> _Passage for review_:
----------

This may not be it, but there are enough similar elements I thought I'd give it a try:
"Dear Devil" by Eric Frank Russell. Mankind nearly wiped themselves out a couple of generations previously with some sort of plague-war. The details are fuzzy because the only survivors were children who were abandoned by their parents so that they wouldn't catch the disease. After a couple of generations, confused recollections more or less boil down to disease, terror, fire, and everybody dead. There are very, very few humans left.
Into this comes a Martian. He lands and finds a small group of children, convinces them to trust him and take him to meet the one old man they knew. He was either a survivor from the war or the son of one and barely remembers what happened, but the Martian is able to puzzle together the story.
The Martian works with the children and helps them gradually develop from a loosely organized tribe scratching out existence into a true civilization, relearning the skills and knowledge of their ancestors and rebuilding civilization.

----------

> _Data supplied_:
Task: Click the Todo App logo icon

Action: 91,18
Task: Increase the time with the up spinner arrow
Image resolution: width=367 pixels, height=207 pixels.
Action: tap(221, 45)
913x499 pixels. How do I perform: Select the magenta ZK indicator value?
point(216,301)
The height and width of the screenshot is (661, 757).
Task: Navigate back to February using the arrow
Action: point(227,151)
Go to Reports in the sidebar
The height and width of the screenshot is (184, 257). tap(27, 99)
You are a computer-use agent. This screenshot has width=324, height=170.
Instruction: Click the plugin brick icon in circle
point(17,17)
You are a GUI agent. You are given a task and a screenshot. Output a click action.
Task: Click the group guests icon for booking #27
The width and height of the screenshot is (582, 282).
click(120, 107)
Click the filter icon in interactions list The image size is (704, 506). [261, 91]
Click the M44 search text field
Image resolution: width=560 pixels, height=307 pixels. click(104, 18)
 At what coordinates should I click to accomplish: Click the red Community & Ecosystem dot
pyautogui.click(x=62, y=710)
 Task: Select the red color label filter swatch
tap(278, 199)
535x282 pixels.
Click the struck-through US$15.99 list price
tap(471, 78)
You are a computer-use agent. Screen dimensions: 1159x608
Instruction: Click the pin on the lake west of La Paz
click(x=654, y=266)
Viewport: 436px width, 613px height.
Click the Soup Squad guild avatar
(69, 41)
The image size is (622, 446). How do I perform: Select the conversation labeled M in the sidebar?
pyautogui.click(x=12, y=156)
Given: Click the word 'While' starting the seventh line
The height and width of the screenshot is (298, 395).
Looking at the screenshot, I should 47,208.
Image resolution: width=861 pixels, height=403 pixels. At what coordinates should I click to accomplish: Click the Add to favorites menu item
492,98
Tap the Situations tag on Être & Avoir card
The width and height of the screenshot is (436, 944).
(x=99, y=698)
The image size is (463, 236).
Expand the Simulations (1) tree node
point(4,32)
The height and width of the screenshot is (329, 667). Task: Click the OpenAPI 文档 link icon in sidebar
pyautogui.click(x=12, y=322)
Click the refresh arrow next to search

----------

> _Required tasks_:
1. The post about "Dear Devil" says the survivors' confused recollections boil down to a few things. List each of them.
2. From the post about "Dear Devil," reproduce the passage starting with "Into this comes" and going on through "and rebuilding civilization.".
3. Write the next part of the post about "Dear Devil," picking up after its final sentence.

> _Expected results_:
1. disease, terror, fire, everybody dead

2.
Into this comes a Martian. He lands and finds a small group of children, convinces them to trust him and take him to meet the one old man they knew. He was either a survivor from the war or the son of one and barely remembers what happened, but the Martian is able to puzzle together the story.
The Martian works with the children and helps them gradually develop from a loosely organized tribe scratching out existence into a true civilization, relearning the skills and knowledge of their ancestors and rebuilding civilization.

3.
In the end, much time has passed and the Martian is dying. All of human civilization is mourning for the passing of their savior, and the last of those who had once been children comes to visit him and bid him goodbye and to finally get him to admit why he came to Earth in the first place.
The title comes from when the humans first meet the Martian and think that he matches the description of the Devil. But since all the religious folks pretty much died and they grew up a few generations removed from religion, it was more a taxinomical term for them rather than a figure of fright.